## begin MATERIAL FOR THIS EXERCISE

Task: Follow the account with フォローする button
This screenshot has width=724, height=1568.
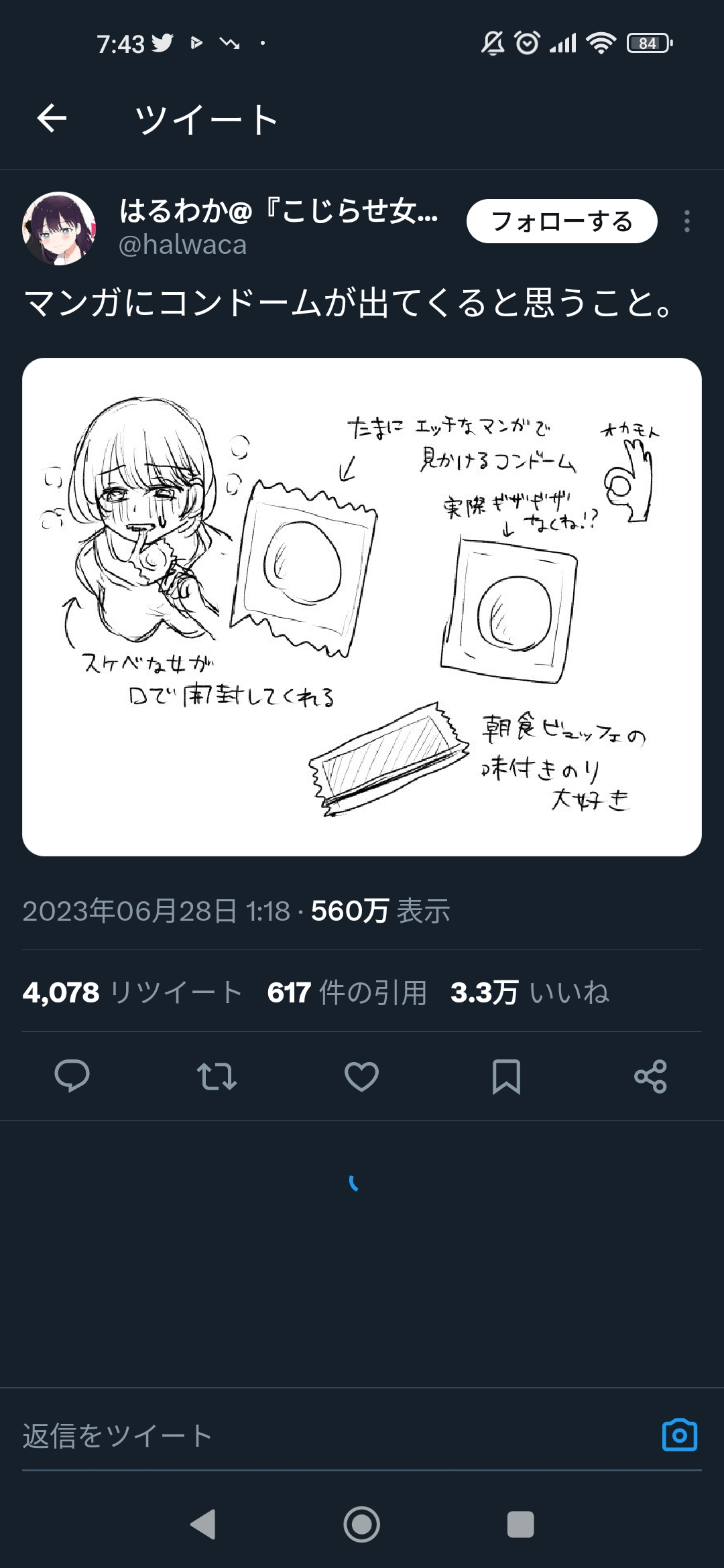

## end MATERIAL FOR THIS EXERCISE
## begin MATERIAL FOR THIS EXERCISE

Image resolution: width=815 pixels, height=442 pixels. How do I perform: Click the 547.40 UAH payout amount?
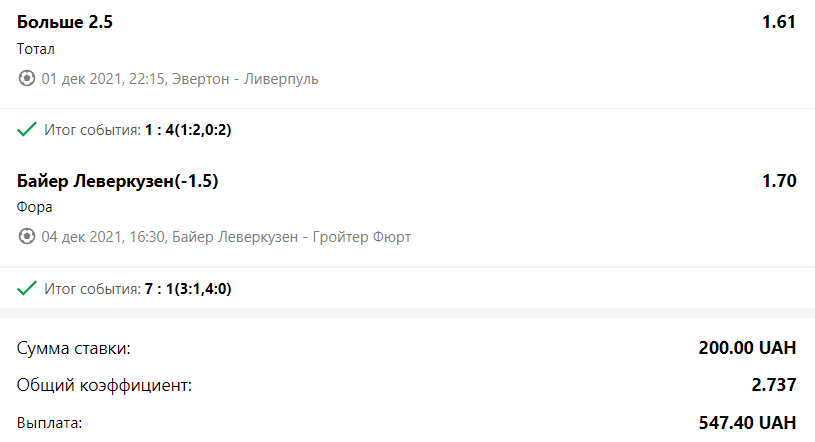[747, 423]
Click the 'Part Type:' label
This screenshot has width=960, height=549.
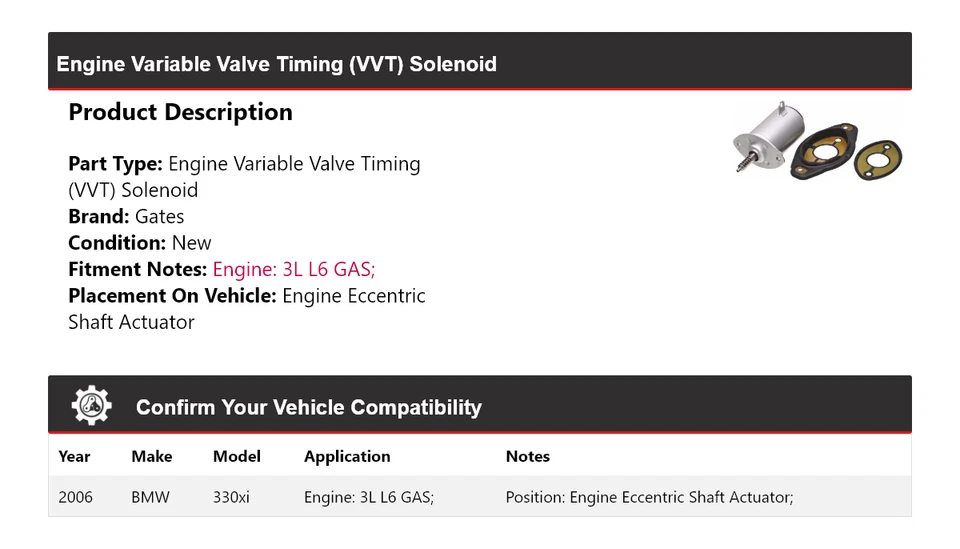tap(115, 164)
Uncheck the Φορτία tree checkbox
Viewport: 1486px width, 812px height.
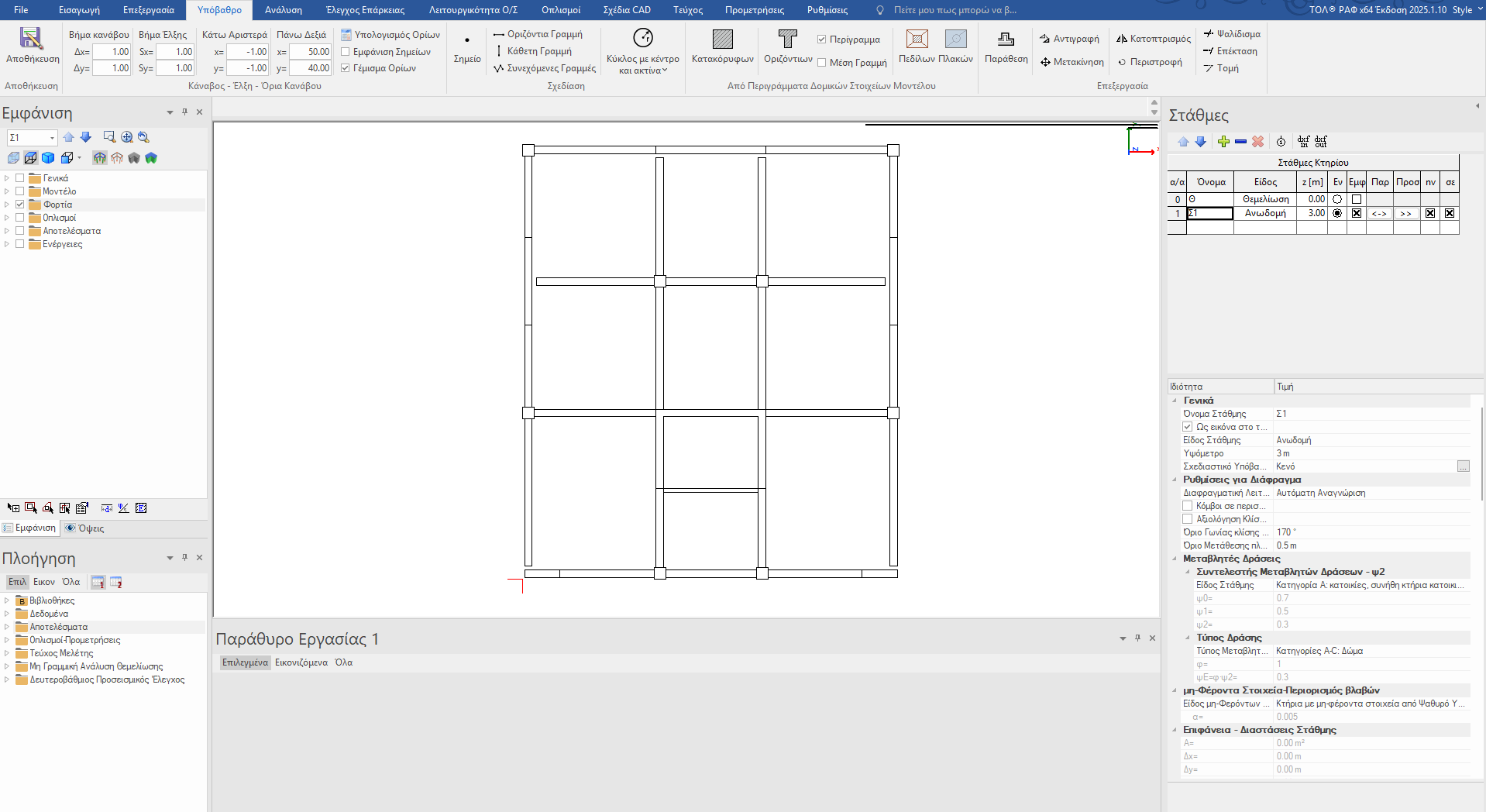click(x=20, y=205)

## end MATERIAL FOR THIS EXERCISE
## begin MATERIAL FOR THIS EXERCISE

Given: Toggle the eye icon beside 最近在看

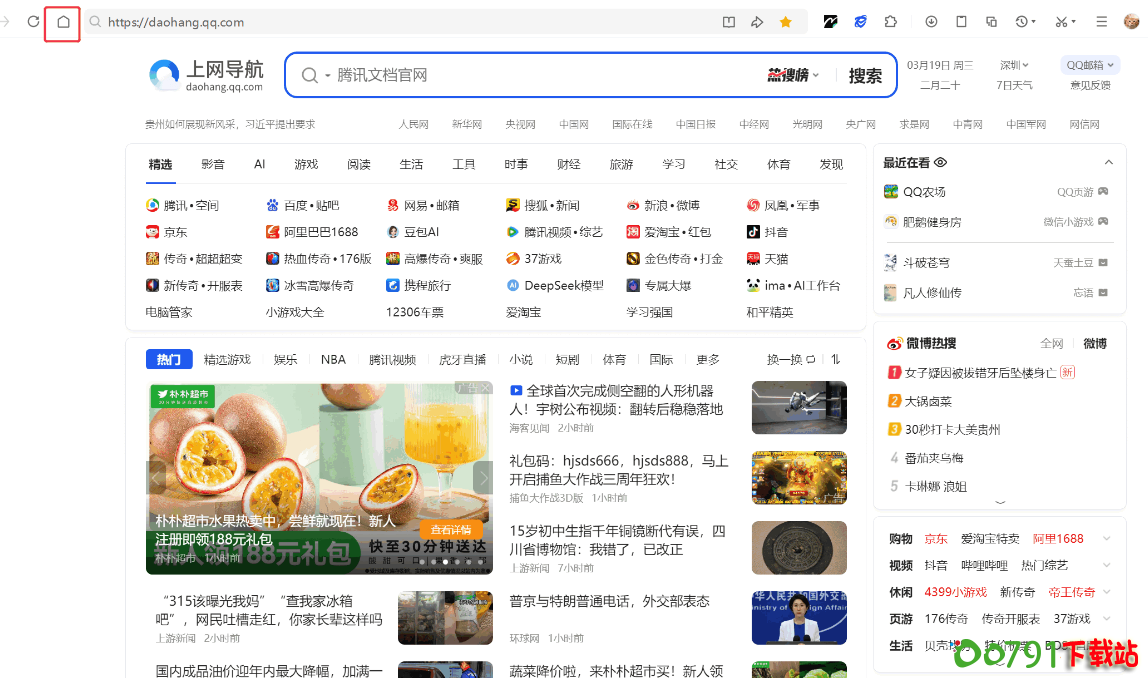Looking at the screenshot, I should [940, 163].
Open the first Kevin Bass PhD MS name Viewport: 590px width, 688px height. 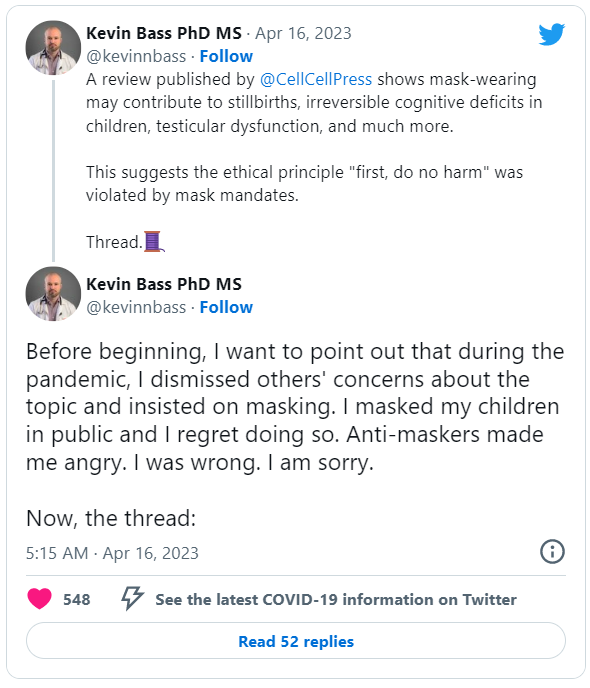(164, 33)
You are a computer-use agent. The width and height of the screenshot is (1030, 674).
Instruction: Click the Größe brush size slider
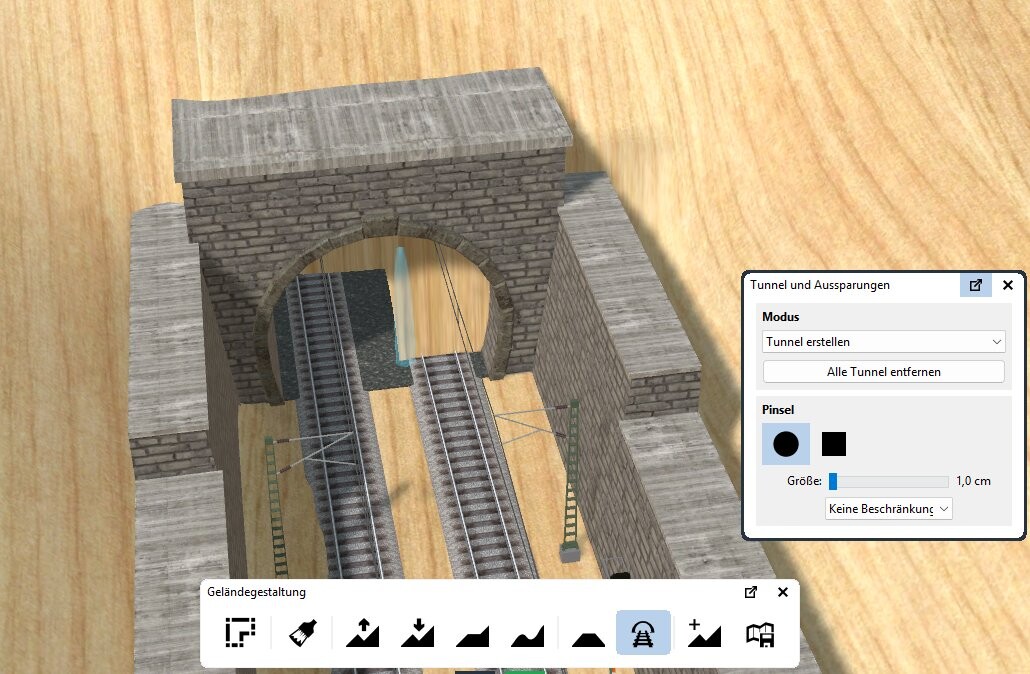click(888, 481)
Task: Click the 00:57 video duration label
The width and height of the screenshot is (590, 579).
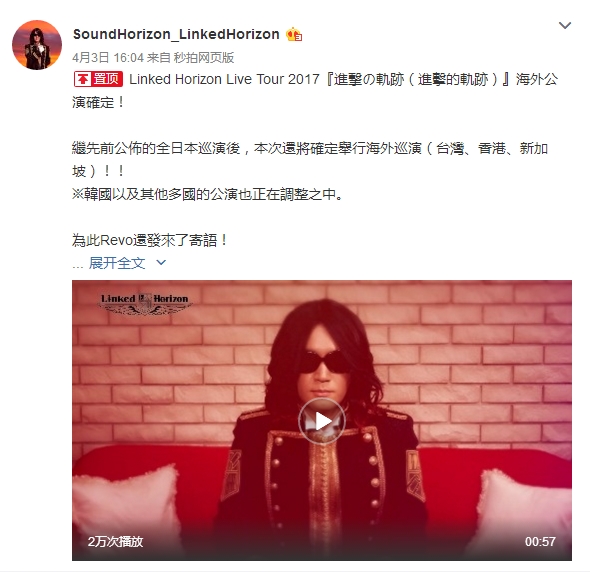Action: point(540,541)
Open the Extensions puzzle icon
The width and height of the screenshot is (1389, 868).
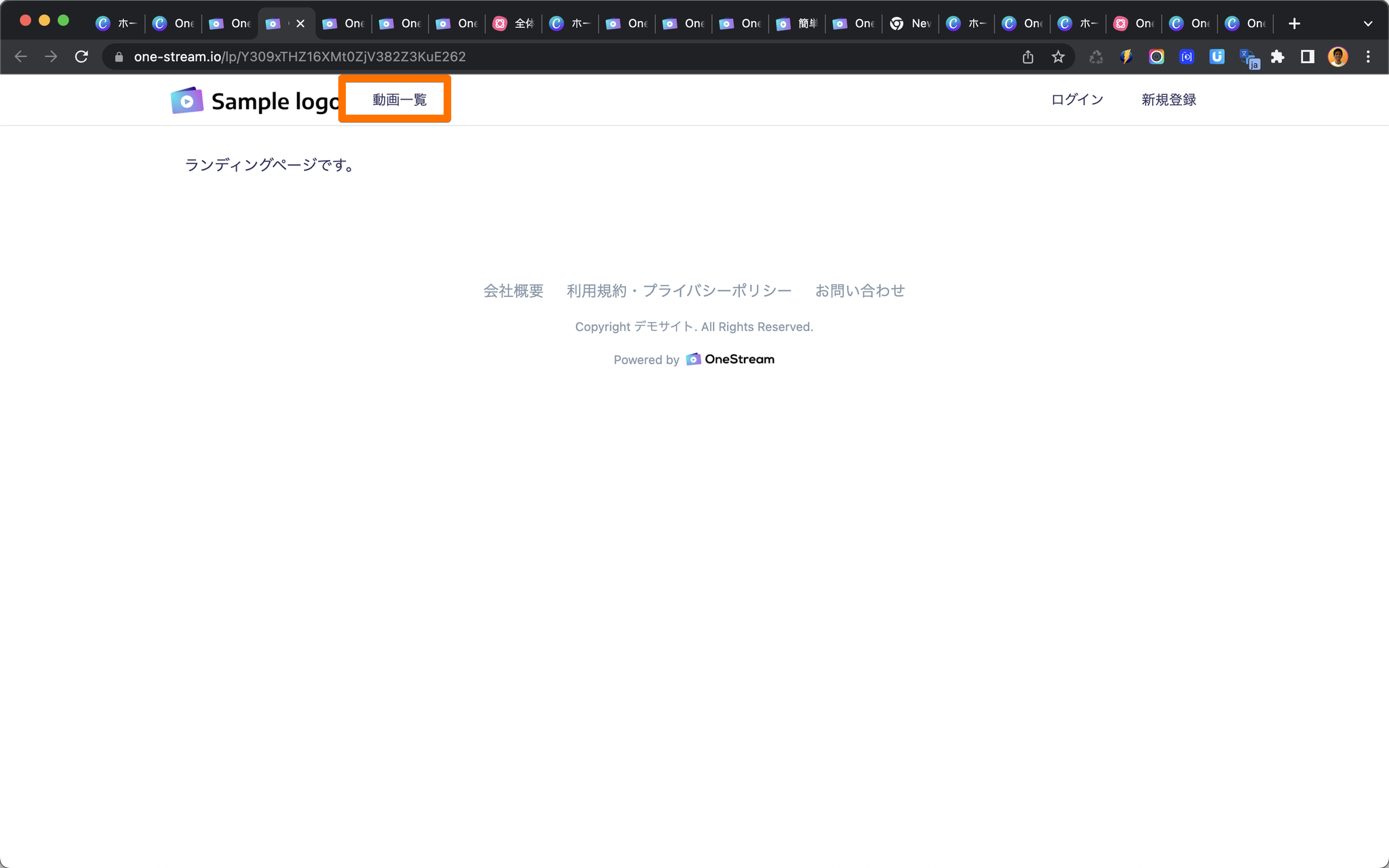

## end MATERIAL FOR THIS EXERCISE

== PROBLEM DESCRIPTION ==
Copy the lines of the records word for word, from the line containing "You are a computer-use" down through the line containing "The width and height of the screenshot is (1389, 868).". Leave the pictures out of your copy.

== OUTPUT FOR THIS TASK ==
You are a computer-use agent. The width and height of the screenshot is (1030, 674).
Instruction: Click the Größe brush size slider
click(888, 481)
Task: Click the 00:57 video duration label
The width and height of the screenshot is (590, 579).
Action: point(540,541)
Open the Extensions puzzle icon
The width and height of the screenshot is (1389, 868).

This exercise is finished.